What to work on :: Please return the lines, both ends included, that run from the one containing "Click 石玉翠 name" to the last line of the data below, exactly and alone.

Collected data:
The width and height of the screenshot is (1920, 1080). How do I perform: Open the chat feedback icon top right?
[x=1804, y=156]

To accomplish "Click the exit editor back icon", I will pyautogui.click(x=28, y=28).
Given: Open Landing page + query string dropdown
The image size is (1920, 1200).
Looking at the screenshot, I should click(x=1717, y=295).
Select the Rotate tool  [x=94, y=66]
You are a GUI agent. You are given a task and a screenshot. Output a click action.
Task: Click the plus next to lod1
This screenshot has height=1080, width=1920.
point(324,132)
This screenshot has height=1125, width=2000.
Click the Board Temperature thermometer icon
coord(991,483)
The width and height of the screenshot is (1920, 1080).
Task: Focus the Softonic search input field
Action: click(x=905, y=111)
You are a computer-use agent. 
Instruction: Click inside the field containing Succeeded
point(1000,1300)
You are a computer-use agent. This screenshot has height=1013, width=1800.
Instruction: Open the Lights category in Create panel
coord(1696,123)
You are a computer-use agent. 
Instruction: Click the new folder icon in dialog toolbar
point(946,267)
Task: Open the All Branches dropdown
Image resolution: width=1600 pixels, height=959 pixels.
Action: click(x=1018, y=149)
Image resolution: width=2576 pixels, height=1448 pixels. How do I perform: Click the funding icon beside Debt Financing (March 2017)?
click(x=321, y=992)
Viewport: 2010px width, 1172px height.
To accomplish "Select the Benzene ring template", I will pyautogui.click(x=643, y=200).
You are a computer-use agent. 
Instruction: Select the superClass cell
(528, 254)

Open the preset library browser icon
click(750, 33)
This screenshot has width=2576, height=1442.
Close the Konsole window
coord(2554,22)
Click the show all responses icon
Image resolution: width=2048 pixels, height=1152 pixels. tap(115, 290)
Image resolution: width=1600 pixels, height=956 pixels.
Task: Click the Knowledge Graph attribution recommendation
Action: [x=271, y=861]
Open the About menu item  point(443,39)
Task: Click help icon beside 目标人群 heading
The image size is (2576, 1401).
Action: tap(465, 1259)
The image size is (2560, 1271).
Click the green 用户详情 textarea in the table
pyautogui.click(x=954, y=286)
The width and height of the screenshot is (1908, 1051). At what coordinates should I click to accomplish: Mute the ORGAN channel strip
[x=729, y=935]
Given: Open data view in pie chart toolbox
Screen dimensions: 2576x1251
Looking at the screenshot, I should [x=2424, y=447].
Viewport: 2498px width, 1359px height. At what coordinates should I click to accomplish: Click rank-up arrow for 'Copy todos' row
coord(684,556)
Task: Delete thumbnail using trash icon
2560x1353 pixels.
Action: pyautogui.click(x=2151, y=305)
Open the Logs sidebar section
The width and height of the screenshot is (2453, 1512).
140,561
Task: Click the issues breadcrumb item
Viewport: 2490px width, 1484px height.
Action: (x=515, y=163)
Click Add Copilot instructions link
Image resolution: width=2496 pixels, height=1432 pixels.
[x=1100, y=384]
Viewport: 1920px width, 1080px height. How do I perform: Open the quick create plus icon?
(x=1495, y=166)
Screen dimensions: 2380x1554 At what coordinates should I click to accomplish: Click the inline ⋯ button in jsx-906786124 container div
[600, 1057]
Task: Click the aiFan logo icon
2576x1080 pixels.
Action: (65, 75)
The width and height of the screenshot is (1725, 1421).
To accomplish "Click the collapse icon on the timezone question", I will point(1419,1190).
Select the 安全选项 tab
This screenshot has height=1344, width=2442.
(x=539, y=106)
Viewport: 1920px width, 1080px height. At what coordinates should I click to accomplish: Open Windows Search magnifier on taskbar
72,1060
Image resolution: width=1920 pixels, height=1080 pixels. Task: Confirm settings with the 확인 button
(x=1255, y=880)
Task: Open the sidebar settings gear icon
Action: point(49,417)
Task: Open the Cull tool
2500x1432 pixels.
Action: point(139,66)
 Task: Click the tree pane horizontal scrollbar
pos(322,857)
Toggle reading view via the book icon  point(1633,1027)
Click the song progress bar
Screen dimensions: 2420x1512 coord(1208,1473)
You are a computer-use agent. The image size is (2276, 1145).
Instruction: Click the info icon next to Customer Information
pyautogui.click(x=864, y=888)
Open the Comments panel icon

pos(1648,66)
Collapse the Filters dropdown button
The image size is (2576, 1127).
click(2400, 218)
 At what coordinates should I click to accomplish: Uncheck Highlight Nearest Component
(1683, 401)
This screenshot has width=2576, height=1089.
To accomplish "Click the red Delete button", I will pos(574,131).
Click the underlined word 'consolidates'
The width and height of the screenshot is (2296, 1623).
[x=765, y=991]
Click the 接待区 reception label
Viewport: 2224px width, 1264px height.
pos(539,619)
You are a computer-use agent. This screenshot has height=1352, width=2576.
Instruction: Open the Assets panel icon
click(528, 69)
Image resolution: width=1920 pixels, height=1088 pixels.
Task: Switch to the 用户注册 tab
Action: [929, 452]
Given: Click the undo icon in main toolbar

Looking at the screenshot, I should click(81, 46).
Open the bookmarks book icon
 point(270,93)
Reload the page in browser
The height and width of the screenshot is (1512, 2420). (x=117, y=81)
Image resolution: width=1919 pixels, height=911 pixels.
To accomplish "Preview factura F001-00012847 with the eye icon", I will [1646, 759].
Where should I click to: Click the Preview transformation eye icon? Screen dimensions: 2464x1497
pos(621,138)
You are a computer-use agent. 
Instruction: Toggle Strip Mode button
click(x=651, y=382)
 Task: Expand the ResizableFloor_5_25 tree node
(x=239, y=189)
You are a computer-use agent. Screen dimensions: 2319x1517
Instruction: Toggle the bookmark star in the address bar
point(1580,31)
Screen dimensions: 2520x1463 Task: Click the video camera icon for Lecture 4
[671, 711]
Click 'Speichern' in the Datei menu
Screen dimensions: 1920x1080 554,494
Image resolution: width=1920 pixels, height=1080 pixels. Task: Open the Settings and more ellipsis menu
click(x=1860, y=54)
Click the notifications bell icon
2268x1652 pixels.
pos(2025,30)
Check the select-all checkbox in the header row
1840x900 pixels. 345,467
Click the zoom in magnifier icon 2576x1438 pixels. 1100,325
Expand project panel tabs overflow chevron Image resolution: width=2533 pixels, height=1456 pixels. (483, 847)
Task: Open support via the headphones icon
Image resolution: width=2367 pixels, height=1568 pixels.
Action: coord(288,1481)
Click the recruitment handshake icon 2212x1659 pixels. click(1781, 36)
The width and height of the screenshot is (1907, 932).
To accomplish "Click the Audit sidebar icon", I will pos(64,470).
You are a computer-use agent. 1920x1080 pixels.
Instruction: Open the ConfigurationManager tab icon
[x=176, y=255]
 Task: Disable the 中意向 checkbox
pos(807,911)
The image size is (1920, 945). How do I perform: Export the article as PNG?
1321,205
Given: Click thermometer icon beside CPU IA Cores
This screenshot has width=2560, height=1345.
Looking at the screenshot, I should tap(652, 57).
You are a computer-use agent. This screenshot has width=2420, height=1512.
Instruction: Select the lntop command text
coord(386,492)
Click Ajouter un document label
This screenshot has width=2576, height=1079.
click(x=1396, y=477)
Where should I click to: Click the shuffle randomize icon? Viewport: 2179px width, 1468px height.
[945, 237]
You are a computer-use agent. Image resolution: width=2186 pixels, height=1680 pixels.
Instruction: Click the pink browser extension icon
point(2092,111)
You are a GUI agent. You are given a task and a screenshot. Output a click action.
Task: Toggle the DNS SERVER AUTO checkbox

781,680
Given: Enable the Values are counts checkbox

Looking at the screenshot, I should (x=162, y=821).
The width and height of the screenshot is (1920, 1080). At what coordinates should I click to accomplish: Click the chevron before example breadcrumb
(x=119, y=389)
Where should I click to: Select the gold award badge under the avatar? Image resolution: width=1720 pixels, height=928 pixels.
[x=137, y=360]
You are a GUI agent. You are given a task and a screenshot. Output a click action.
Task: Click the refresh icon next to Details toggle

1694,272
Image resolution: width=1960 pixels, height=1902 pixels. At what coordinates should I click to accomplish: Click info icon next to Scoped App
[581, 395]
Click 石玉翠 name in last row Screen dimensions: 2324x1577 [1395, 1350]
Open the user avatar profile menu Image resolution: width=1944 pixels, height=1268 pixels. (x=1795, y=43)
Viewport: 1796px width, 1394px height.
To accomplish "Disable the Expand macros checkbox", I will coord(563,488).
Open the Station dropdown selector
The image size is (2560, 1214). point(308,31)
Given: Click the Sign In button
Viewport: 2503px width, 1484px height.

Exercise solution ::
Click 石玉翠 name in last row Screen dimensions: 2324x1577 [1395, 1350]
Open the user avatar profile menu Image resolution: width=1944 pixels, height=1268 pixels. (x=1795, y=43)
Viewport: 1796px width, 1394px height.
To accomplish "Disable the Expand macros checkbox", I will coord(563,488).
Open the Station dropdown selector
The image size is (2560, 1214). point(308,31)
Given: Click the Sign In button
Viewport: 2503px width, 1484px height.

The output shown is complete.